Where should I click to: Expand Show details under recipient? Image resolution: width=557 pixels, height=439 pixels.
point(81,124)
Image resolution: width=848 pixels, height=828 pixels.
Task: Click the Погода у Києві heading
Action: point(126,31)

What you should do:
Reproduce the material above line for line, with no changes to wording, numbers, or punctuation.

Exercise output:
Where should I click to: Expand Show details under recipient? Image resolution: width=557 pixels, height=439 pixels.
point(81,124)
Image resolution: width=848 pixels, height=828 pixels.
Task: Click the Погода у Києві heading
Action: point(126,31)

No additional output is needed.